Available-for-sale securities consist of the following:




Available-for-Sale Securities
---------------------------------------------
Gross Gross Estimated
Unrealized Unrealized Fair
Cost Gains Losses Value
------- ------- ------- -------
(In thousands)

July 31, 1996:
State and municipal debt securities $13,307 $ - $ 46 $13,261
======= ======= ======= =======
July 31, 1995:
State and municipal debt securities $10,798 $ 65 $ - $10,863
Equity securities 25 - - 25
------- ------- ------- -------
$10,823 $ 65 $ - $10,888
======= ======= ======= =======


The Company experienced a net realized loss of $8,000 on sales of available-
for-sale securities during the fiscal year ended July 31, 1995. There were no
sales of available-for-sale securities, and thus no realized gains or losses
during the fiscal year ended July 31, 1996. The net adjustments to unrealized
holding gains and losses on available-for-sale securities as of July 31, 1996
and 1995 are reflected in retained earnings.

The amortized cost and estimated fair value of debt and marketable equity
securities by contractual maturity are shown below.
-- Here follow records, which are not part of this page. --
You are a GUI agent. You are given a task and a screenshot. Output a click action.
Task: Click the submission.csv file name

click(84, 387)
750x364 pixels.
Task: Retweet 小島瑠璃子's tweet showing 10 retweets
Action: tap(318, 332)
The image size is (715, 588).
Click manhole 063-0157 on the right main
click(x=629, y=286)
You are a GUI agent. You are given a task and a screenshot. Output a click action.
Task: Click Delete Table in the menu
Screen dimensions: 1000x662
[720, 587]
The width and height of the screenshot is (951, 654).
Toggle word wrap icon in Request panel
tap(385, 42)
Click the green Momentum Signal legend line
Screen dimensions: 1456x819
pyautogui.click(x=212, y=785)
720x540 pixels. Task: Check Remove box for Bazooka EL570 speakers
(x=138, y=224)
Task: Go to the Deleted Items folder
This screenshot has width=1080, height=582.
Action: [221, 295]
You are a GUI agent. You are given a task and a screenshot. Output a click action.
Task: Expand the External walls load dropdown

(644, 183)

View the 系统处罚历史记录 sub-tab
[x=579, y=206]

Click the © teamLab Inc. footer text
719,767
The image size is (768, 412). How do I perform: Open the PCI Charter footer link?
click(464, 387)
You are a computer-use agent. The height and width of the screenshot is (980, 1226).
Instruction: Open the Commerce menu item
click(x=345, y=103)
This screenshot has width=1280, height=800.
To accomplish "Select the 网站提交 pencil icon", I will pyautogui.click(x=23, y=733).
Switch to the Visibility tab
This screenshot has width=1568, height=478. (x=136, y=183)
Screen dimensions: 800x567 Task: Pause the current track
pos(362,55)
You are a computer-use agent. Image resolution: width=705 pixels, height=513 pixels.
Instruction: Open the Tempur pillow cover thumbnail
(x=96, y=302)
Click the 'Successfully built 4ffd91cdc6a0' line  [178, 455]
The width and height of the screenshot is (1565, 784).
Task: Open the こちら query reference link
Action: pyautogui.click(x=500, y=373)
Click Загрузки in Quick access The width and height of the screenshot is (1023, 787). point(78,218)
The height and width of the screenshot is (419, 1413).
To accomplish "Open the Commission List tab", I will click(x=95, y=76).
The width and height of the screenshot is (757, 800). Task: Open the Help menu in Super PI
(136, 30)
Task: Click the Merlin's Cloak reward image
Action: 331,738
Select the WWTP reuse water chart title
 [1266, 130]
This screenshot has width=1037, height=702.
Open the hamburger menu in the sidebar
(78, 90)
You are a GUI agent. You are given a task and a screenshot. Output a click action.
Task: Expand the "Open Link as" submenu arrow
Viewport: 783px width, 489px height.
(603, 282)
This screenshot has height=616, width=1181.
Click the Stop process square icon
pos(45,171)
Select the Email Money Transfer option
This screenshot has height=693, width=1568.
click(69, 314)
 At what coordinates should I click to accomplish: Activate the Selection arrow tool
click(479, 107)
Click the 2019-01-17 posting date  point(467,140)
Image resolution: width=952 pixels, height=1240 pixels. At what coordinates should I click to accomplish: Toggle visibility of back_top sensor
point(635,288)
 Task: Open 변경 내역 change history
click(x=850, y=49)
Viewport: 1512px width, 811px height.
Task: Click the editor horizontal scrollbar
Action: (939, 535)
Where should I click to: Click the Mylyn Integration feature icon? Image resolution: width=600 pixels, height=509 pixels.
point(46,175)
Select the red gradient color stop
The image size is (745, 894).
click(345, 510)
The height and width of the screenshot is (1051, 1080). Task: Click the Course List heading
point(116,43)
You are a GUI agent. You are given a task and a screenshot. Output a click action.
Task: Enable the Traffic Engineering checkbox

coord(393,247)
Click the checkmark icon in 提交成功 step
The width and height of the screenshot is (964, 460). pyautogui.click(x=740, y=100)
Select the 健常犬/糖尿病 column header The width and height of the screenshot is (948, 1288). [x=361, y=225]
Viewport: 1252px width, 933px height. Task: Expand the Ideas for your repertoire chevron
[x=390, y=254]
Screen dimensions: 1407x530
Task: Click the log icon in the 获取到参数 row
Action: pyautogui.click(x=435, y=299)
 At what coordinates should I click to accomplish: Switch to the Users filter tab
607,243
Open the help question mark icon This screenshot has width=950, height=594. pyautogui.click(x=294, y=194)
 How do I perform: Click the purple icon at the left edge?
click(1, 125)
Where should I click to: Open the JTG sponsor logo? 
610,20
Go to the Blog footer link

Expected maturities will
differ from contractual maturities because the issuers of the securities may
have the right to prepay obligations without prepayment penalties.




July 31 July 31
1996 1995
--------------------- -------------------
Estimated Estimated
Cost Fair Value Cost Fair Value
------- ---------- ------- ----------

(In thousands)
Available-for-sale:
Due in one year or less $ 653 $ 655 $10,257 $10,323
Due after one year through three
years 12,654 12,606 541 540
------- ------- ------- -------
13,307 13,261 10,798 10,863
Equity securities - - 25 25
------- ------- ------- -------
$13,307 $13,261 $10,823 $10,888
======= ======= ======= =======


The classification of marketable securities between current and noncurrent
assets differs from the contractual maturity dates because it is management's
expectation that, unless a need or use of the funds develops, the funds will be
reinvested upon the respective maturity dates rather than used in current
operations.

21


VARIFLEX, INC.
NOTES TO CONSOLIDATED FINANCIAL STATEMENTS (continued)

4. Property and Equipment

Property and equipment consist of the following:



July 31
-----------------
1996 1995
------- -------
(In thousands)

Computer equipment $ 432 $ 388
Trade show assets 159 159
Machinery and equipment 1,170 237
Furniture and fixtures 293 238
Leasehold improvements 200 144
Transportation equipment 97 193
Molds, dies and tooling equipment 3,133 1,971
------- -------
5,484 3,330
Less accumulated depreciation and amortization (3,052) (1,811)
------- -------
$ 2,432 $ 1,519
======= =======

5. Revolving Line of Credit

The Company has a $20,000,000 revolving line of credit with a major bank,
with separate sublimits of $12,000,000 each for the issuance of commercial
letters of credit and actual borrowings. Borrowings are limited to the sum of
80% of eligible accounts receivable, plus 40% of eligible inventory. Borrowings
are unsecured and carry an interest rate equal to the bank's prime interest rate
less 0.25%, with other Libor-based interest options available. Interest is
payable monthly. The credit line matures on February 1, 1997. The agreement
restricts capital expenditures and requires the Company to comply with certain
financial ratios and covenants.
As of July 31, 1996, letters of credit in the amount of $651,000 were open
for the receipt of future merchandise. Of this amount, $563,000 has not been
reflected on these financial statements since title to the merchandise has not
yet passed to the Company.

6. Commitments and Contingencies

Lease Commitments
The Company leases warehouse and office facilities under an operating lease
that requires minimum monthly payments of $33,000, and also provides for the
lessee to pay property taxes, insurance, repairs and maintenance and utilities.
The lease expires on December 31, 1997. The Company also subleases additional
warehouse and office space in an adjacent building under a separate operating
lease requiring minimum monthly payments of $14,000, which amount includes
property taxes and utilities, but which provides for the Company to pay
insurance and repairs and maintenance costs. This agreement expires June 30,
1997. The Company's subsidiary, Static Snowboards, Inc., leases office and
manufacturing facilities under two separate operating leases expiring in May
1997 and September 2000, requiring monthly payments of approximately $4,000 and
$11,000, respectively. The Company also leases certain equipment under capital
leases.
Annual future minimum lease payments are as follows:



Capital Operating
Leases Leases
------- ---------

(In thousands)
Years ending July 31:
1997 $64 $ 749
1998 4 322
1999 - 163
2000 - 157
2001 and thereafter - 26
------ ------
Total minimum lease payments 68 $1,417
======
Less amount representing interest -
------
Present value of lease payments $68
======


Total rent expense was $725,000, $530,000 and $399,000 for the fiscal years
ended July 31, 1996, 1995 and 1994, respectively.

22


VARIFLEX, INC.
NOTES TO CONSOLIDATED FINANCIAL STATEMENTS (continued)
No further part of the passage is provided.